Spell used: Extended Unseen Servant, Mass (From Races of Destiny)
Spell Level 5
Caster level 12
Gp cost to make: 30,000 (1/2 Market cost)
xp cost to make: 2400

Stable population of Unseen servants: 172,800
Lifting capacity: 3,456,000 lbs or 1,728 tons
lbs to gp lift ratio: 115,200 lbs / 1 gp



Mount or bury one of these every 75 ft or so on the underside of the flying city to provide lift. The effect can only extend up to 55 ft from the source so the player may want to use the enlarge metamagic as well to spread them out further. This would up the cost somewhat.

I would recommend that the GM let the player find some rare mineral that could be used to offset the xp cost. (More adventures to find and mine deposits of said mineral in various exotic locales.)

The original poster had already offered the player a plot device to accomplish the task. This is a RAW way to accomplish the job as efficiently as I can find without extensive searching.

Your city should also be safe from one disjunction spell taking the whole thing down, although enough dedicated effort would do the job. But that applies to normal cities as well.

Kelb_Panthera
2012-10-10, 05:33 PM
The base costs for mine are pretty low. Just the cost of a decent sized khyber shard, a casting of gate, and wages for a few hirelings for the core of the idea.

I suppose I could try to dig up a set of reasonable costs for the rest.
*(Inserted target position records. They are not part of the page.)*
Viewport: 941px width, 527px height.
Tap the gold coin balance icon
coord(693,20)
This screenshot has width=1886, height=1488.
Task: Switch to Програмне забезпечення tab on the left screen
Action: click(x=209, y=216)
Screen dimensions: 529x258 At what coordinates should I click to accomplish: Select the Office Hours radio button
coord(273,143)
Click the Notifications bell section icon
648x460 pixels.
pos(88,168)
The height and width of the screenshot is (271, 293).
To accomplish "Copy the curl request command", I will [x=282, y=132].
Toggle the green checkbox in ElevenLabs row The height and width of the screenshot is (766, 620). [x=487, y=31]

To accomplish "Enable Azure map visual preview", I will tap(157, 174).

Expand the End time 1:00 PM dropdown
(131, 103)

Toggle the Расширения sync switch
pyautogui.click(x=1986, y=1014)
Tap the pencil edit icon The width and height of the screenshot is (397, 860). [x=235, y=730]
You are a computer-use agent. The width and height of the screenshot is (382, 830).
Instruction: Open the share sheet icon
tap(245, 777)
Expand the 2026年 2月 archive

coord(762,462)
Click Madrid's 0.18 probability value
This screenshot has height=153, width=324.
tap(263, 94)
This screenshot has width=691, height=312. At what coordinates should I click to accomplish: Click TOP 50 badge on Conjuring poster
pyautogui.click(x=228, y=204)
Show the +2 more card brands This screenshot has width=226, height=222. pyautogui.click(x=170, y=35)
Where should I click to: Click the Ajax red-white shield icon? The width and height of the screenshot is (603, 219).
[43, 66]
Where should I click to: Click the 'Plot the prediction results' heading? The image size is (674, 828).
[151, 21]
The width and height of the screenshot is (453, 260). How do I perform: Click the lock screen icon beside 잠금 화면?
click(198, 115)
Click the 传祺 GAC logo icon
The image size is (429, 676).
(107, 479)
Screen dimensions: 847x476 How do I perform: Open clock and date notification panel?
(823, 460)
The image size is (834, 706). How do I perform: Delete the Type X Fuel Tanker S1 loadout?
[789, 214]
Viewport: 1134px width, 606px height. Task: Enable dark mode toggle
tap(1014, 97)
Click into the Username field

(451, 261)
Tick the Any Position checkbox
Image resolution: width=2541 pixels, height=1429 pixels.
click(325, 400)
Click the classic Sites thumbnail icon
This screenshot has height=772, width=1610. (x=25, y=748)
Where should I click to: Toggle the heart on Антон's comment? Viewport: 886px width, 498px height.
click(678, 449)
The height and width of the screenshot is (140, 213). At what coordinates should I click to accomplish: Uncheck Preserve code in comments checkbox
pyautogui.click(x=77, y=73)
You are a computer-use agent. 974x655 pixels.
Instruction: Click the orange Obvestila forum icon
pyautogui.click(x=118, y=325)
I'll get back to you.

Arcanist
2012-10-10, 05:39 PM
I would recommend that the GM let the player find some rare mineral that could be used to offset the xp cost. (More adventures to find and mine deposits of said mineral in various exotic locales.)

FOOL! TRUE ARCANIST ELEVATE CITIES USING THE SOULS OF THEIR ENEMIES! DARK CRAFT XP! DARK CRAFT GOLD! SOULS! ALL ARE INSIGNIFICANT UNDER THE WEIGHT OF MY STUDIOUS MIND! :smallamused:

... But yeah, just use Souls to make it... You're city might exude an Evil Aura, but if that is really a problem, just redeem the items... I'm sure the DM will consider redeeming the item if you "Fill it with the grateful tears of 1,000 mothers whose dead children have returned to life."

RFLS
2012-10-10, 05:45 PM
FOOL! TRUE ARCANIST ELEVATE CITIES USING THE SOULS OF THEIR ENEMIES! DARK CRAFT XP! DARK CRAFT GOLD! SOULS! ALL ARE INSIGNIFICANT UNDER THE WEIGHT OF MY STUDIOUS MIND! :smallamused:

... But yeah, just use Souls to make it... You're city might exude an Evil Aura, but if that is really a problem, just redeem the items... I'm sure the DM will consider redeeming the item if you "Fill it with the grateful tears of 1,000 mothers whose dead children have returned to life."

Uhm...yeah, I'm just going to stick with the khyber shard thing.

Arcanist
2012-10-10, 05:50 PM
Uhm...yeah, I'm just going to stick with the khyber shard thing.

... Oh... Okay... I'll just be over here... Sure you don't wanna at least consider the soul idea? :smallfrown:

RFLS
2012-10-10, 06:12 PM
... Oh... Okay... I'll just be over here... Sure you don't wanna at least consider the soul idea? :smallfrown:

Pretty sure; I think they generally good group might have an issue.